En estos momentos, una bella y valiente sinfonía ha invadido la sala. Que ingenuo fui al pensar que tal vez en algún momento podría dejar de escuchar estas melodías del pasado. Con un rugido atronador, los graves de las cuerdas toman las riendas de la situación e inician la ofensiva, apoyados por el resto de músicos de magia, que con sus adornos y pequeños motivos animan a que la fase final sea rápida y sin piedad.
Mis oídos se quejan de este volumen, que sin piedad continua en crescendo. Nauseas, dolores. Me acurruco en el centro de la estancia, como el ovillo de lana de la anciana ciega que lo ve todo. Lo peor de todo es que, a pesar del sufrimiento, comienzo a pensar que esta tortura es merecida.
Todas aquellas veces en las que no sentimos nada, todas las canciones desperdiciadas, todas las voces menospreciadas, hicieron que en lo más hondo de nosotros surgiesen el odio, el rencor, la envidia y el egoísmo, que estos cirujanos del alma tratan de extirpar utilizando sus sádicos instrumentos con presteza.

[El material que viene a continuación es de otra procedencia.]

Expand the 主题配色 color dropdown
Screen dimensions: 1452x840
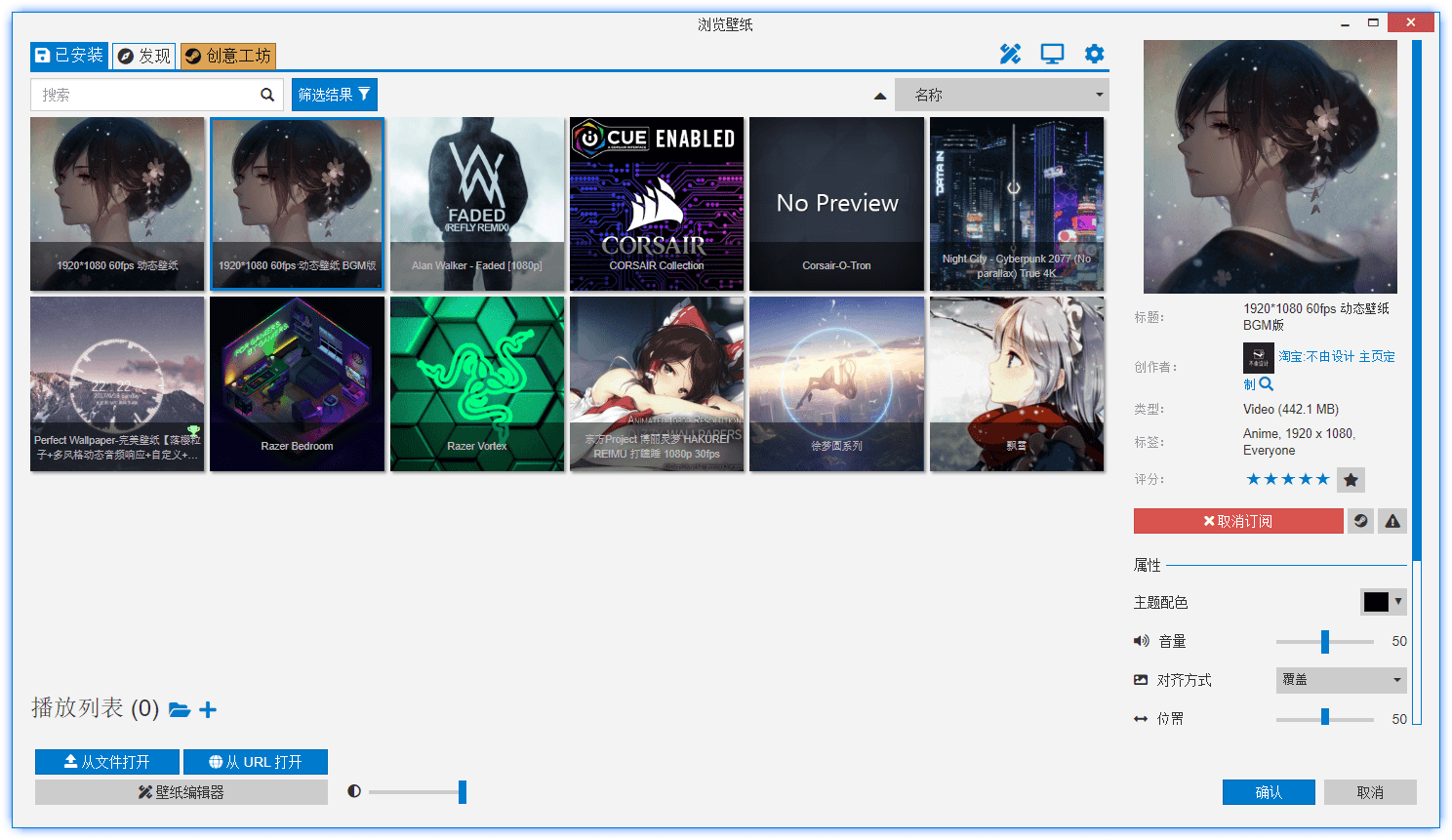point(1384,602)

El tremendo volumen, la precisión cercana a la perfección y la originalidad de esto que me rodea atrae a seres tan mágicos como los sonidos que surgen con el roce de las cuerdas con el arco, del viento a través de la madera y del metal: las hadas, las ninfas y las musas hacen acto de presencia, revoloteando y danzando mientras flotan al son de la música. Parecen ser el último argumento que tiene mi captor, Morfeo, para convencerme de que la batalla la ha ganado él. Ahora ya no importa si perezco en la operación, pues si de veras mi corazón merece seguir con vida, resistirá, y nacerá en mi interior, de las cenizas del fénix de la inspiración encarcelada, una nueva ave más fuerte y poderosa contra la magia de los sueños.

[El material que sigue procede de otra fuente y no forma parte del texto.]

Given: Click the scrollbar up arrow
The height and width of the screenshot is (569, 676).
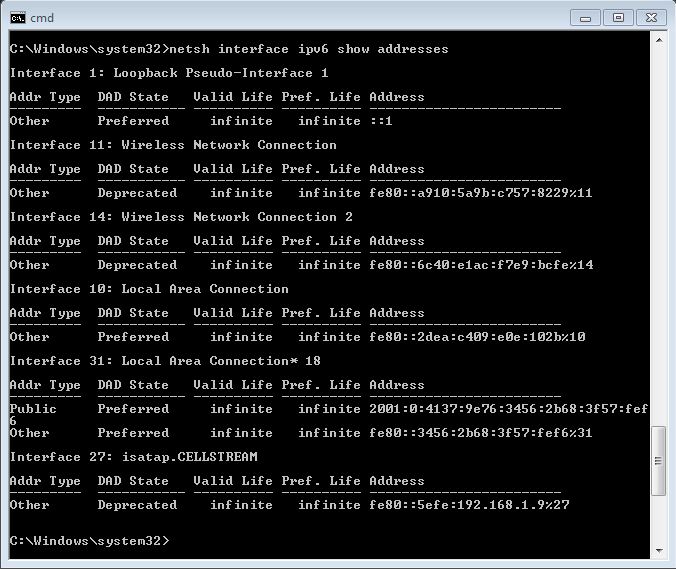Looking at the screenshot, I should coord(658,40).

Silencio. Un corte súbito en el espectáculo hace que todo desaparezca de repente. No hay rastro de nada, ni quiera el eco del grito de furia de la música. Todo queda reducido a sombras negras que se difunden en la palidez del suelo, retratando la realidad efímera de los sentimientos que nos acompañan todos los días. Cierro los ojos y aun puedo ver las palabras escondidas entre todas aquellas notas, entre los acordes de la resurrección de la felicidad. 
Con el rostro inexpresivo y el cuerpo congelado, me quedo inmóvil en la inmensidad ahora vacía, esperando a que el sueño venga para despertar.
“Nunca subestimes el poder de una canción.”